Salut les têtards (voui, vu mon grand age, je commence a avoir des rhumatismes au pustules ), Vous connaissez un des secrets les mieux gardés d’une bonne sorcière ? C’est l’art d’accommoder les restes. Si si ! Et là je vais vous en donner une de derrière les bocaux que je tiens d’une sorcière qui pourrisait la vie des papes à Avignon. Ca s’appelle le papeton, et ça se fait avec du caviar d’aubergines. Elle est arrivée à damner tout un concile avec. Et rassurez vous pas besoin de spermioles pontificaux ou de gardes suisses. En plus ça à la forme d’une couronne, ça a tendance à appâter les princes les couronnes. Ca marche aussi avec un cake, mais là c’est la cagole qui va se pointer.
Papeton et son coulis :
Où, quand comment ?Clapiottes, mise en gueule, plat, douceur
Pas cher, moyen cher, hors de prix
Habileté : on suit bêtement,
faut du peps, sorcière
Cuisine : néandertalienne,
moderne, star trek
Haleine : correcte
Difficultés au décollage :
temps clair, variable, sieste immédiate, game over
Chapelle : vegetarien aprouved
Quantité : 6 personnes modèle M
Check list :four traditionnel
batteur à œufs
mixer
moule en couronne
papeton :7 bonnes cuillères de caviar d’aubergines
3 œufs
2 cuillères à soupe de maïzena
farine un peu et huile un peu
un sachet de levure chimique (c’est pas indispensable, mais c’est plus joli après)
coulis6 tomates
sel poivre
bouquet de persil, basilic, marjolaine
Le coulis :Vous devez ébouillanter les tomates pendant 30 secondes, ça permet de les peler sans peine. Apres ça vous les coupez en deux et vous en bourrez le mixer. Vous y ajoutez le sel, le poivre les feuilles du persil, la marjolaine et le basilic. Vous dosez au goût. Si vous y tenez vraiment vous comptez les feuilles, il en faut autant que d’éclaboussures de sauce sur le mur qui vient d’être repeint. Quand vous avez du jus de gremlin dans le mixer, vous mettez le bol au frigo, ça doit être froid pour le service.
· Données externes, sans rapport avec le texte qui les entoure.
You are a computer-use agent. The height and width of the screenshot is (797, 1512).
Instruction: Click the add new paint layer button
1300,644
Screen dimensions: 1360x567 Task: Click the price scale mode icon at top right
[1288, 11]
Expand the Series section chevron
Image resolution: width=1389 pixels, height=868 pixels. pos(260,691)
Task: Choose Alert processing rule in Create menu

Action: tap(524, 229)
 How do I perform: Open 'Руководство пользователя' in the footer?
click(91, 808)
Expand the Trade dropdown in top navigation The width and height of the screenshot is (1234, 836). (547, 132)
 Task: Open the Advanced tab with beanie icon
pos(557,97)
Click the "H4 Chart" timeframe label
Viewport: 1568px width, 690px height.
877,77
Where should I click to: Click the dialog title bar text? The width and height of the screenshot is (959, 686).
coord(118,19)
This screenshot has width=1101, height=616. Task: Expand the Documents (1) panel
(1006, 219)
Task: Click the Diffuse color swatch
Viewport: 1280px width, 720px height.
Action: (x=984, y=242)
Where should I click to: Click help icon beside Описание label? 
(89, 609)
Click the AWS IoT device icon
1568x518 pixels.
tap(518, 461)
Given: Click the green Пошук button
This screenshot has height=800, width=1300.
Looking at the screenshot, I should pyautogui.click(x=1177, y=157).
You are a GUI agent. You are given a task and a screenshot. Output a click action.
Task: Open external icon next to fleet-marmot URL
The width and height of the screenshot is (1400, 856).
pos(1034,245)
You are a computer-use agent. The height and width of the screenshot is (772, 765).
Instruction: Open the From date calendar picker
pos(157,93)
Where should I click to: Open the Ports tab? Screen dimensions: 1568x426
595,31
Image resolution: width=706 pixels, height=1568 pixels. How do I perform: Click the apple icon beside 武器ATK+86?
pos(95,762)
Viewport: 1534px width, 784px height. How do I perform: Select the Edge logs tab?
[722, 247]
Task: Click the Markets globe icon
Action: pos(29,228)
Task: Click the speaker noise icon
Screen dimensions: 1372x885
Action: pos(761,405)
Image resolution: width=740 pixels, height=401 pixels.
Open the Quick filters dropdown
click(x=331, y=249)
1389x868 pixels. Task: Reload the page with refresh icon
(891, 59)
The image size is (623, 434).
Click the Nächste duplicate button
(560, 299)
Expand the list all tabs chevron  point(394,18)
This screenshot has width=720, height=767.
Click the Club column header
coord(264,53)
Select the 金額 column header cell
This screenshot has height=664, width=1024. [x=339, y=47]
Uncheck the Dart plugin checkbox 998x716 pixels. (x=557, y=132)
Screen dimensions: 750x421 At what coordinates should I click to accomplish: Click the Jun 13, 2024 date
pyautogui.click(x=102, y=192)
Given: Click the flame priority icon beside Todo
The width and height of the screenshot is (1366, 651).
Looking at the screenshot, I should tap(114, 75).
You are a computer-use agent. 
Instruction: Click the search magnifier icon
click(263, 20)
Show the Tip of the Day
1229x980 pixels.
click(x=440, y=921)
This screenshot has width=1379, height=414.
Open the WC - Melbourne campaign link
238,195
Attention, vous gardez les queues de persil (nan, bande de frustrés) ça sert pour les court bouillons !
Le papetonDans une jatte, vous mettez les jaunes d’œufs (faut savoir les séparer, ca marche avec les coquilles ou direct à la patte), la maïzena et le caviar d’aubergines, vous mélangez. A part, vous fouettez (oooooooooohhhhhhhhhh ouiiiiiiiiiiiiiiiiiiiiiiiiiiii) les blancs en neige ferme. Vous mélangez tout ça.
Vous réglez le four à moyen plus, pis vous chemisez le moule (naaaaan, pas la moule). Chemiser ne veut pas dire cavaler chez celio avec votre moule pour trouver une chemise à sa taille, attention : ça veut dire tartiner de corps gras (non ! pas la vaseline et le gel c’est pas un corps gras), ici, de l’huile le moule, pis le masquer de farine, et enfin virer l’excédent.
Quand le four est à température, vous mélangez les blancs et le reste, pis vous ajoutez la levure. Tout ça dans le moule, et zou au four.
Ca cuit un pendant une moitié d’apéro à peu près (30’). C’est cuit quand le papeton qui a bronzé a commencé à s’affaisser dans le moule. A ce moment là, vous démoulez dans un plat à rebord et vous nappez du coulis. Faut servir immédiatement (c’est meilleur).
Vous pouvez aussi mettre dessus des lames d’aubergines frittes comme sur la photo, mais ça change rien au goût.